Blankets by Craig Thompson, Top Shelf Comix, 592 pages.
I've long been a proponent of the graphic novel as literature (see here, here and here). Too often, graphic novels are cast off as nothing more than kid stuff, pronounced so be people who say the word comics with a sneer.
The reviews for Thompson's Blankets were nothing short of superlative. Perhaps this book, combined with the success of Chris Ware's Jimmy Corrigan, will finally give graphic novels their due.
What sets Corrigan and Blankets apart from other GN's like Sandman, is these stories were not serialized before being set into graphic novel form. They are books, in the truest sense of the world.
Blankets, for a 500+ page book, is quick reading. That's not because the pages are mostly art and word bubbles, which get you through a book faster than a word-only tome. No, it's because once you start on Thompson's journey through his childhood and adolescence, you are transfixed by the beauty and wonder of both the words and pictures. You don't want to put it down and, like any good book should make you feel, you don't want it to end.
Thompson's documentation of his younger years is at once suffocating as it is gorgeous. The images of constant, heavy snow and the presence of constant, heavy-handed religion give the story a weighty, ominous tone, made even more pronounced by the theme of dependence that runs through the book.
Thompson is able to take the darker themes and intertwine them with the wistful, bittersweet yearnings of first love.
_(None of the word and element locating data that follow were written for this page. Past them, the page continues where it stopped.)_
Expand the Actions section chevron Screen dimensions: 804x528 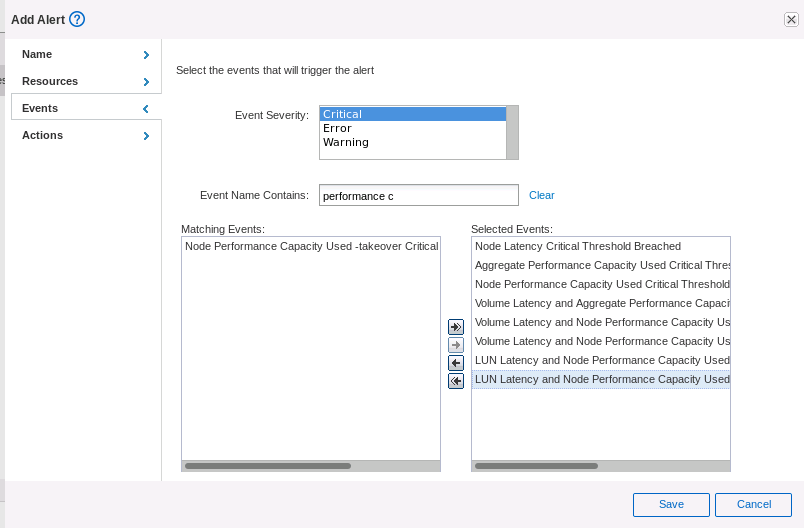click(146, 136)
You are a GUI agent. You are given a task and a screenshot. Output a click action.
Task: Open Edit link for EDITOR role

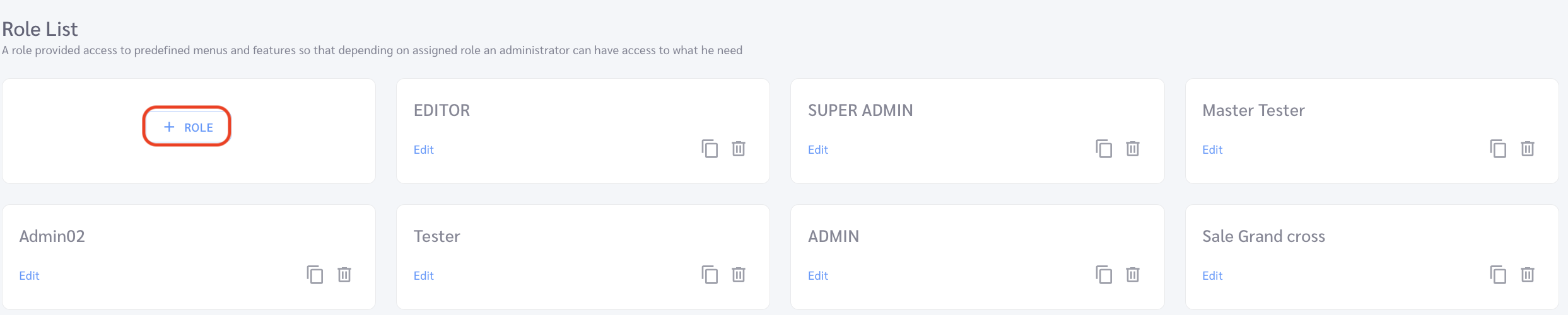click(x=423, y=149)
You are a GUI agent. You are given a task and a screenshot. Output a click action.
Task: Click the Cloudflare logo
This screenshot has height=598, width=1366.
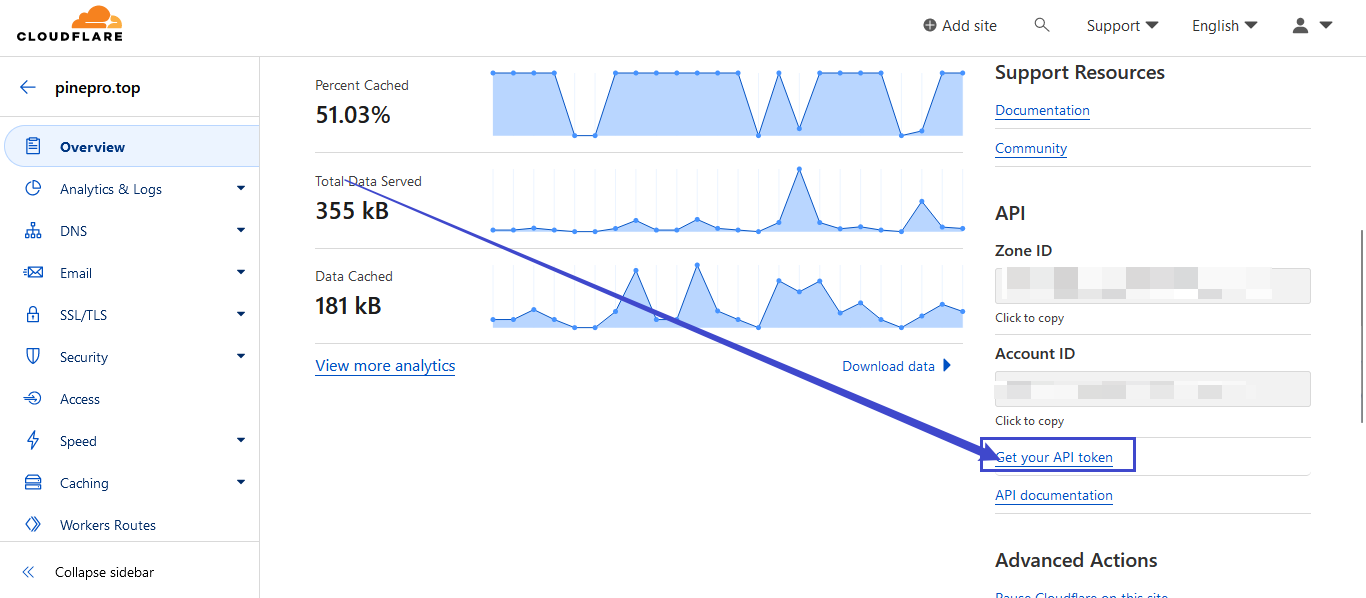[70, 25]
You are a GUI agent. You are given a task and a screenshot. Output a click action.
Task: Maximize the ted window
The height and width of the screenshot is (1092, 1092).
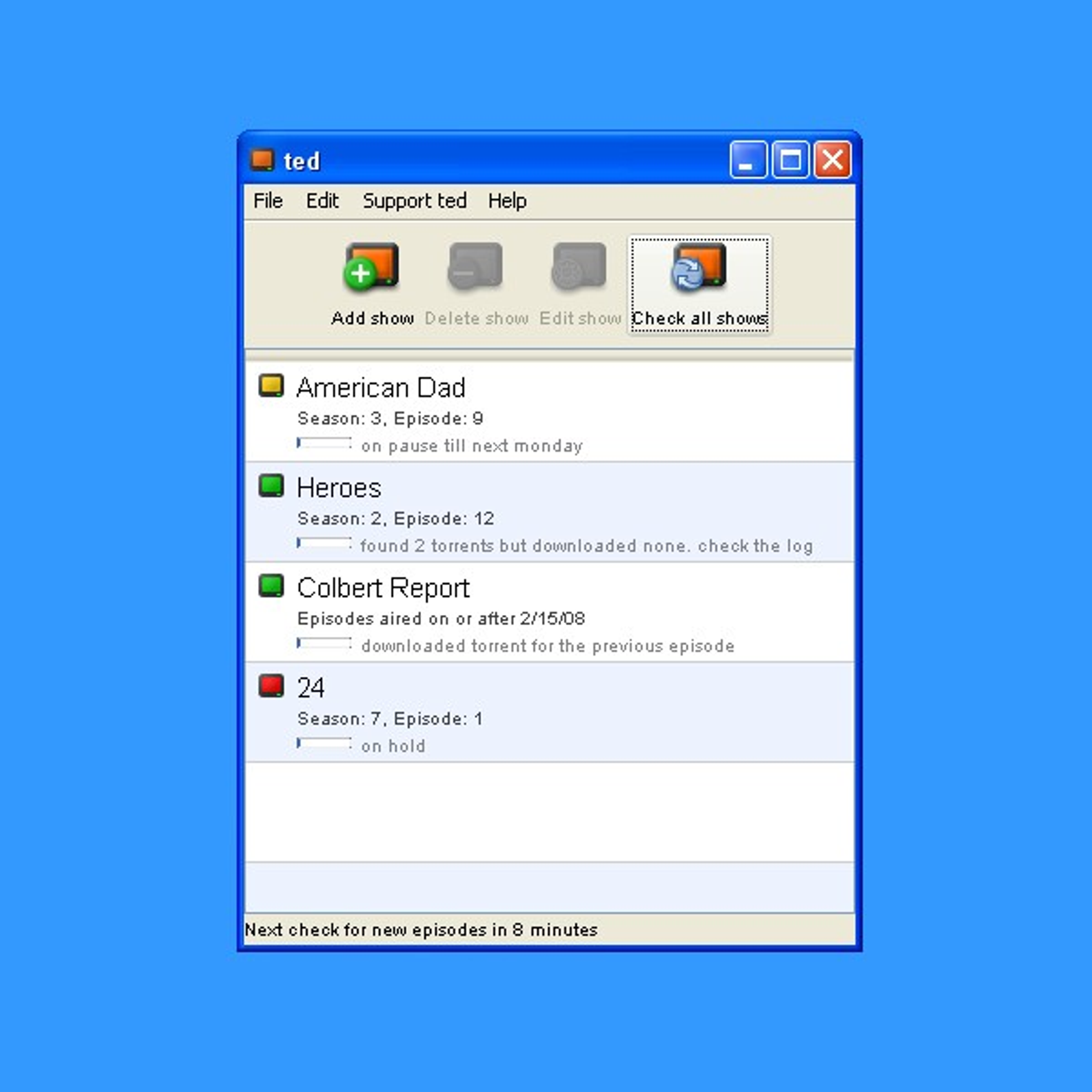[790, 160]
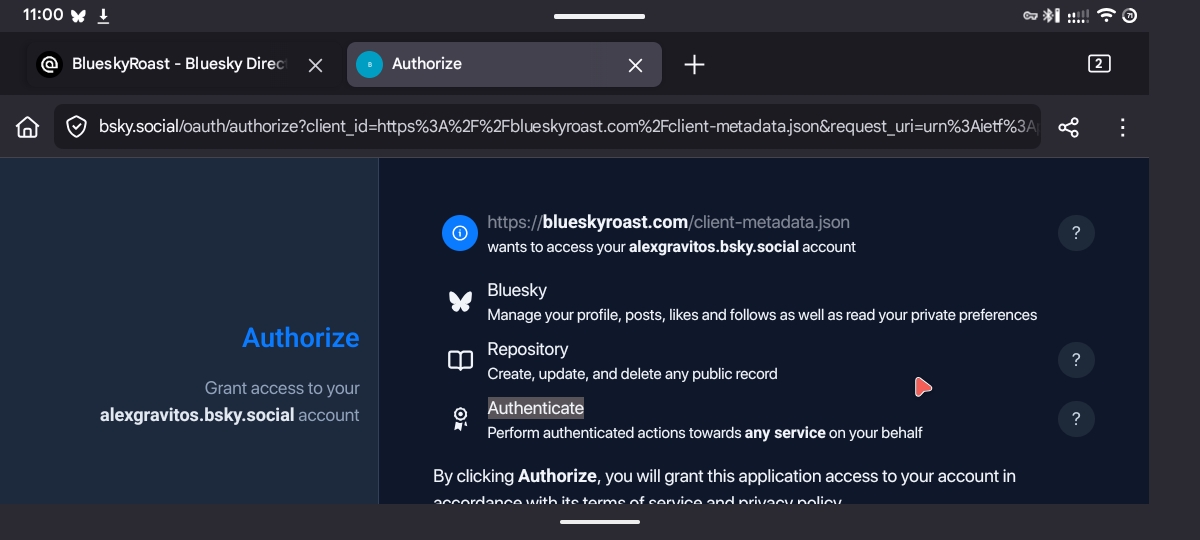Tap the site security shield icon

pos(76,127)
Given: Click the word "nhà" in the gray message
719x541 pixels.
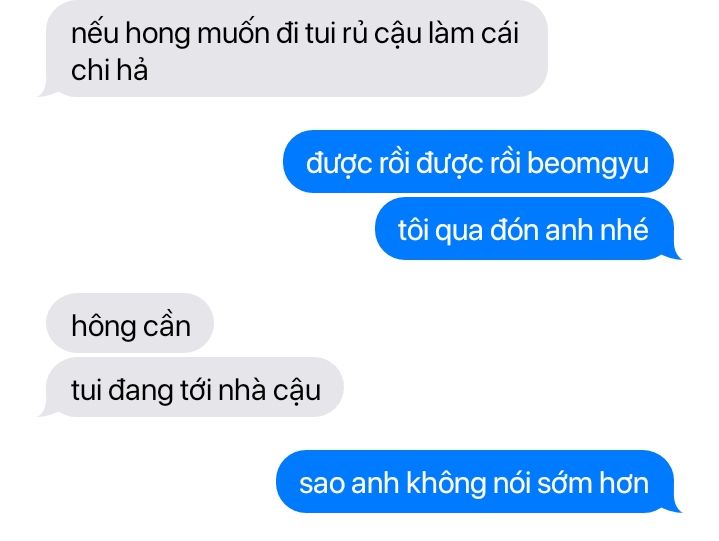Looking at the screenshot, I should tap(242, 390).
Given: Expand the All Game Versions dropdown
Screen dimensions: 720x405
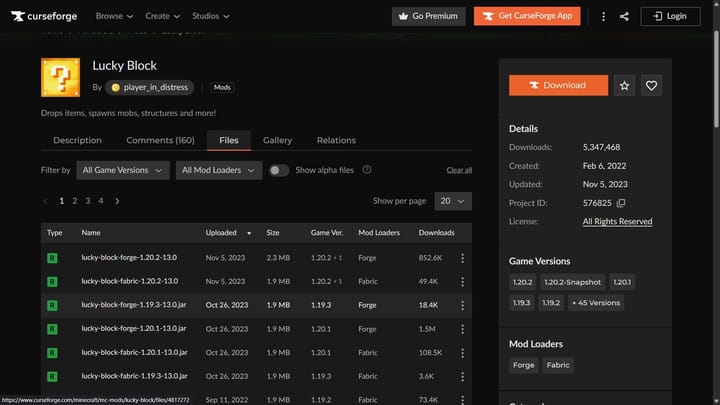Looking at the screenshot, I should point(122,170).
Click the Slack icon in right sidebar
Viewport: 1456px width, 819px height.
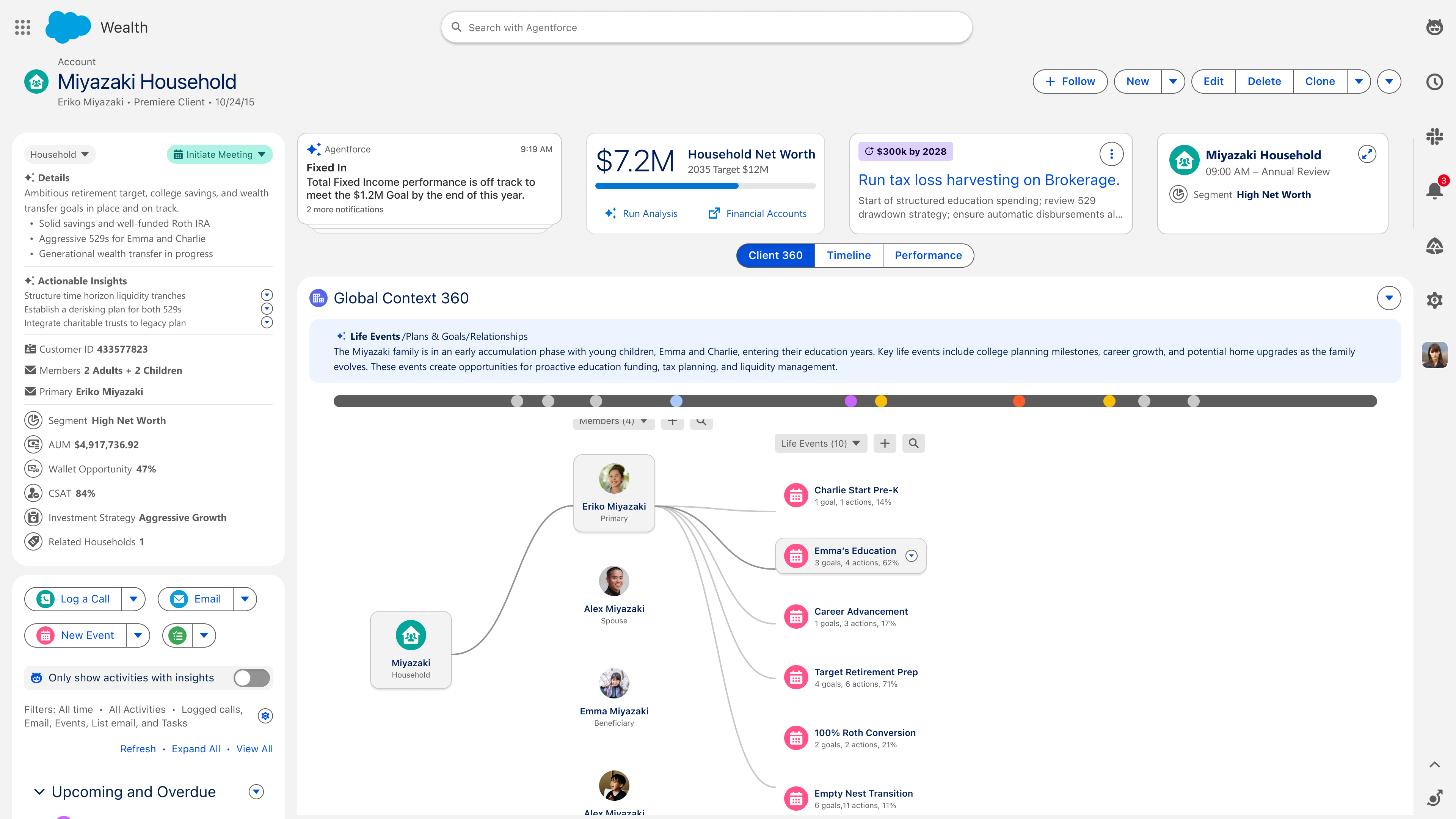point(1434,136)
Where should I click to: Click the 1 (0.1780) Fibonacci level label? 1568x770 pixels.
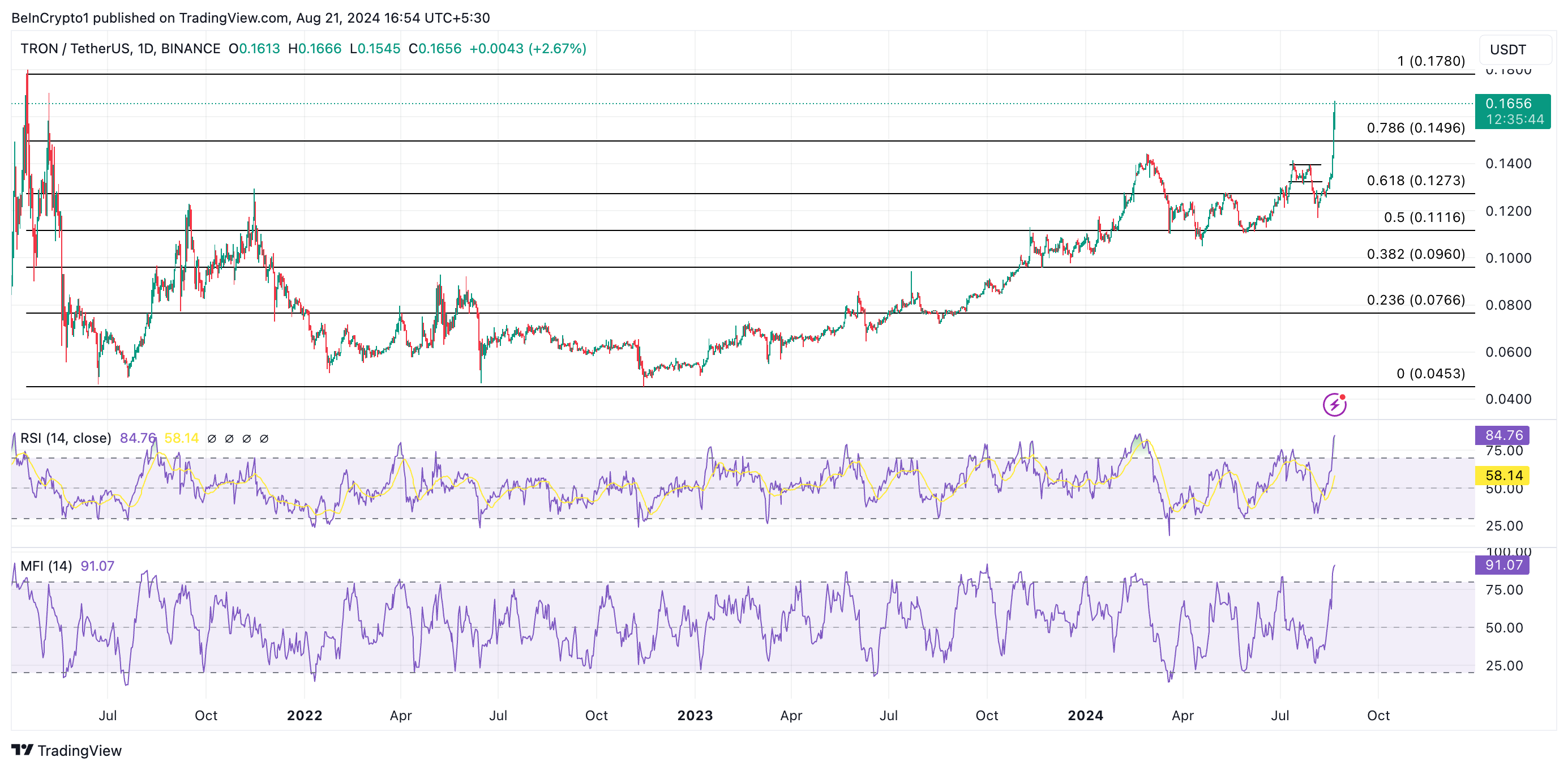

He captures the very essence of this rite of passage, from the first unsure glances to the breathlessness of being consumed by the fire in your heart.
The drawings are simple and delicate; Thompson is able to convey emotions so well that one panel can introduce a thousand words in your mind, almost making text unecessary. But the text that accompanies the art never comes off as redundant or obvious; Thompson creates art within art, using his words to enhance, rather than accompany, the drawings. Or is is the other way around? Perhaps the drawings are there to enhance the words.
Either way, it all makes for a beautiful, poignant story. Thompson pours his guts skillfully, spilling his fears, doubts and hopes about love, family, religion and himself on every page.
It's certainly literature and it's certainly art. The two should be free to flow together not just for children, but for adults who know the value of putting words and pictures together.
Craig Thompson is also the author of Goodbye, Chunky Rice.